Chilled, I moved backwards into the pool of light near the entrance and turned into the building, trying not to look back over my shoulder. Sprinting up the stairwell, thankful again we only lived on the fourth floor, I hurried down the hallway, and then stopped, one hand on the wall for support. The front door was slightly open and blackness stained the gap like spilled ink. Shit. Hadn’t I locked it when I left? Adrenaline rushed through my veins again, a familiar friend. Moving slowly towards the threshold, the door creaked slightly as it swung open into our dark two bedroom apartment.
“Mom?” I took a hesitant step inside, feeling my legs shake as I noticed her shoes were there.
“Mom?” Moving towards the kitchen I called again, my voice rising with each repetition. My throat felt tight. Images of my mother murdered in the bedroom flashed through my mind, her room ransacked, her body broken. As quietly as I could, I eased the kitchen drawer open, grabbed a steak knife and turned to move into the darkened hallway.
“Rachel? What the hell are you doing?” My mother stood in the doorway, staring at me.
“Mom!” My heart slammed into my ribcage as fear and relief mingled with anger. “Jesus! You didn’t shut the door behind you again.”
“Oh.” She screwed up her face. “Sorry.”
 My hands shaking, I went to put the knife away. “There have been two break-ins this week Mom, not that far from here. You have to be more careful.”
She frowned. “You’re being paranoid.”
I inhaled deeply and turned my back to her as I flipped on the light in the kitchen and opened the fridge. A ketchup and a mustard bottle sat forlornly on the middle shelf, huddling together for comfort in the empty fridge.
“What’s for dinner?”
She shrugged. “We could order in, I guess,” she said looking over her shoulder towards her now open bedroom door as if she were being pulled towards it. I could hear the television.
I leaned against the counter, trying to not let my irritation with her show. “What should we order? You need to eat something healthy, Mom.”  
She pulled her purse out from under the table, took her credit card out and handed it to me. “You go ahead and order something for yourself. I’m not hungry right now.”
Wrapping her hair up on top of her head with an elastic, she walked back towards her bedroom and shut the door.
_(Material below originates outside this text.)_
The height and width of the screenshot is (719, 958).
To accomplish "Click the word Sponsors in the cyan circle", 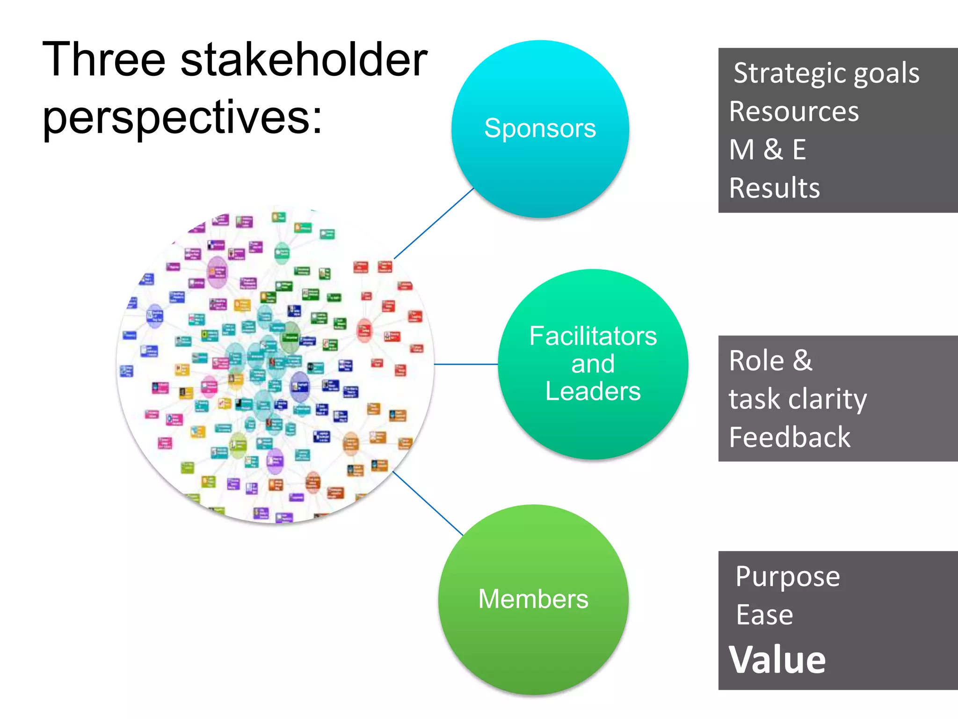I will point(540,128).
I watched her go and with a sigh, grabbed a spoon and the peanut butter jar from the cupboard and stalked off to my bedroom. Shutting my own bedroom door, I slid down with back against it, wondering how one day could have gone so horribly wrong. And how I could feel so lonely, even with someone in the next room.
“Enough,” I said. “I give up.” I wasn’t sure who I was talking to. Putting the peanut butter aside, I grabbed my phone and dialled the number I now knew by heart.

I listened to the beep and the silence after it, forcing myself to speak like other people might force themselves to jump off the high dive. “Um, hi. My name is Rachel. I’d like to make an appointment.” I hung up quickly after leaving my number, afraid that I would somehow take it back.